Twitter is not the only social network to struggle with fake accounts. Facebook removes billions of bogus accounts every year. But it is hard to know for certain that an account on Twitter is a bot, since legitimate users may have few followers, rarely tweet, or have strange usernames. It is even more difficult to gauge the number of bots that operate across the platform as a whole.

To test Musk’s proposed methodology, IV.ai, an AI company, looked at 100 accounts that follow Musk’s car manufacturing company Tesla on Twitter.

An algorithmic examination of the accounts on Tuesday found that more than 20 accounts out of 100 have a high likelihood of being bots. A manual examination of the same 100 concluded that more than half may be bots. And an analysis of the topics discussed by those accounts did not find evidence that any of the suspected accounts were promotional. But many of those accounts also disappeared shortly after, suggesting that Twitter catches bots fairly quickly. Vince Lynch, CEO of IV.ai, says identifying dubious accounts is also inherently subjective and involves a degree of uncertainty. 

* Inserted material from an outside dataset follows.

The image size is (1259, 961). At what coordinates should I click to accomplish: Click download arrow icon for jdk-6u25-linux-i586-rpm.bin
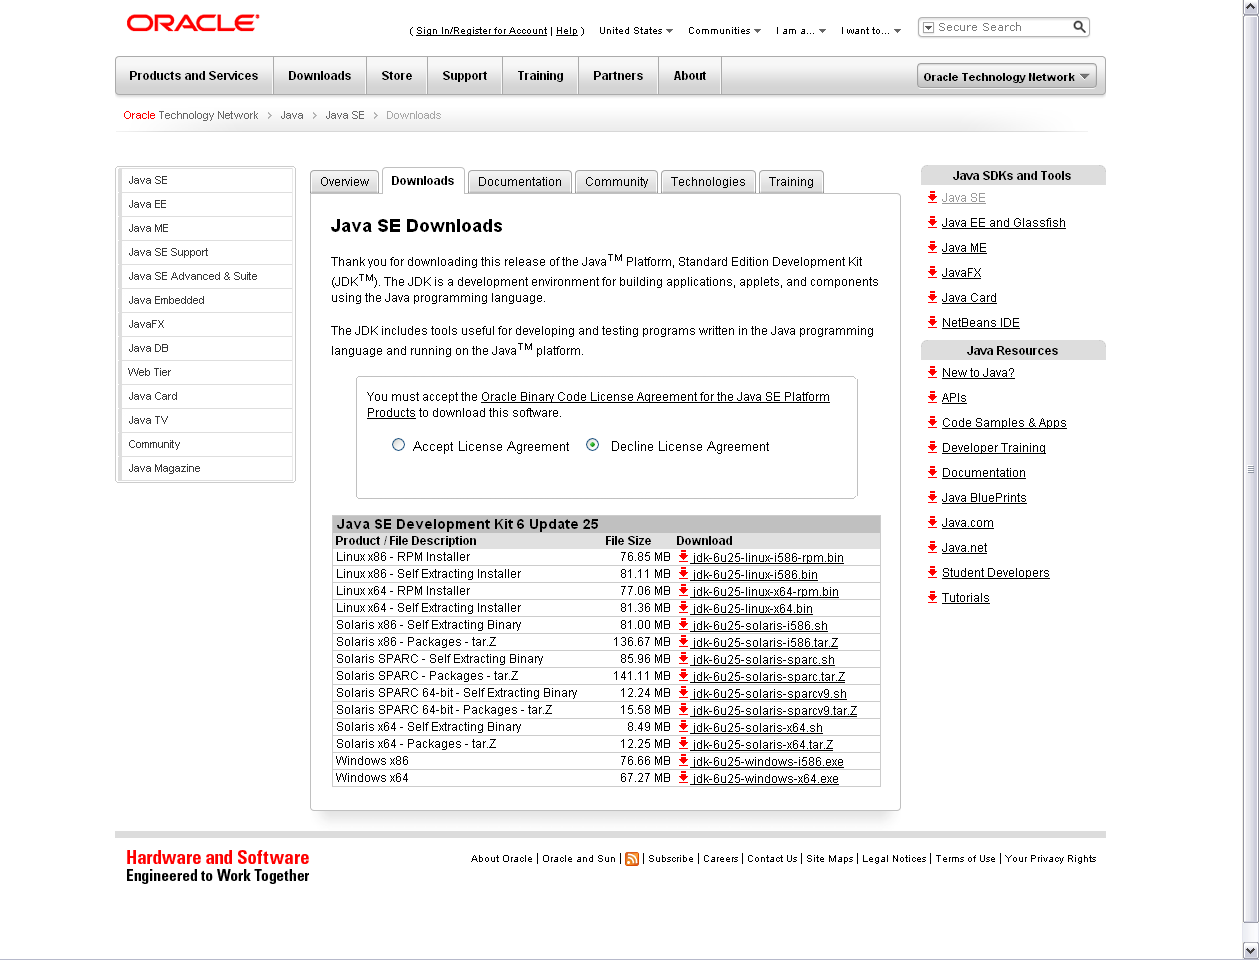click(684, 557)
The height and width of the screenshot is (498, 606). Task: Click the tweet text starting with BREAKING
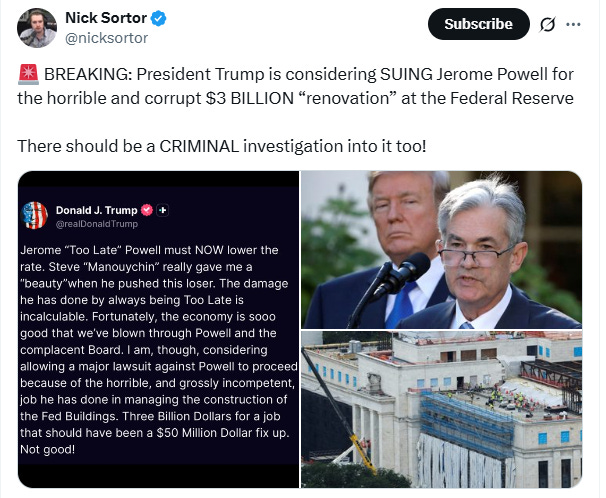(296, 86)
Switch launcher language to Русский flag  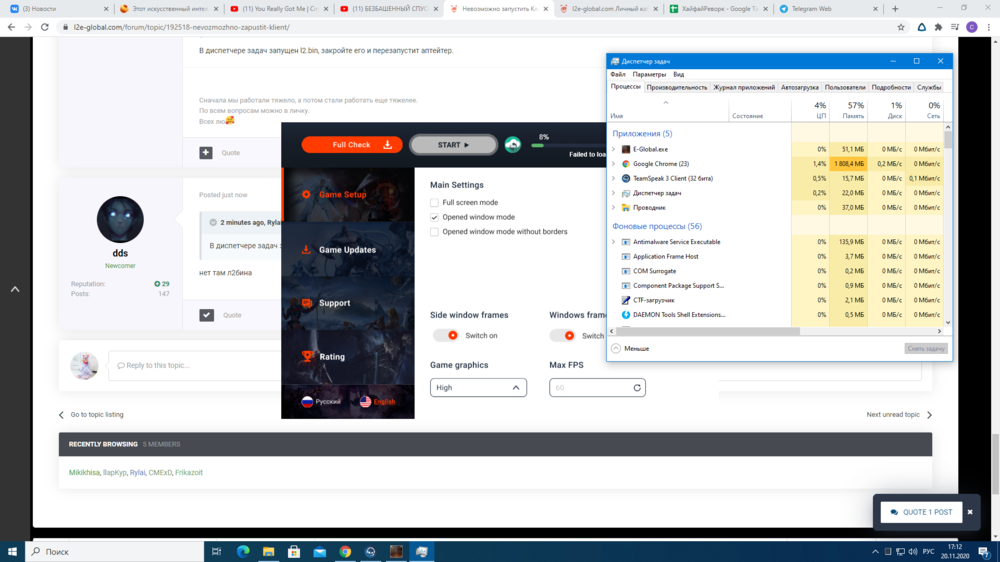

“It’s a very hard problem,” says Filippo Menczer, a professor at Indiana University who led the development of the Botometer algorithm, which gave Musk’s account a relatively high bot score. Menczer says that looking at 100 accounts will not be representative of Twitter’s daily active users, and different samples will produce wildly different results. “I want to hope that that was a joke,” Menczer says of the methodology.

Automated accounts have become more sophisticated and complex in recent years. Many fake accounts are partly operated by humans, as well as machines, or just amplify messages written by real people (what Menczer calls “cyborg accounts”). Other accounts use tricks designed to evade human and algorithmic detection, such as rapidly liking and unliking tweets or posting and deleting tweets. And of course there are plenty of automated or semi-automated accounts, such as those run by many companies, that aren’t actually harmful.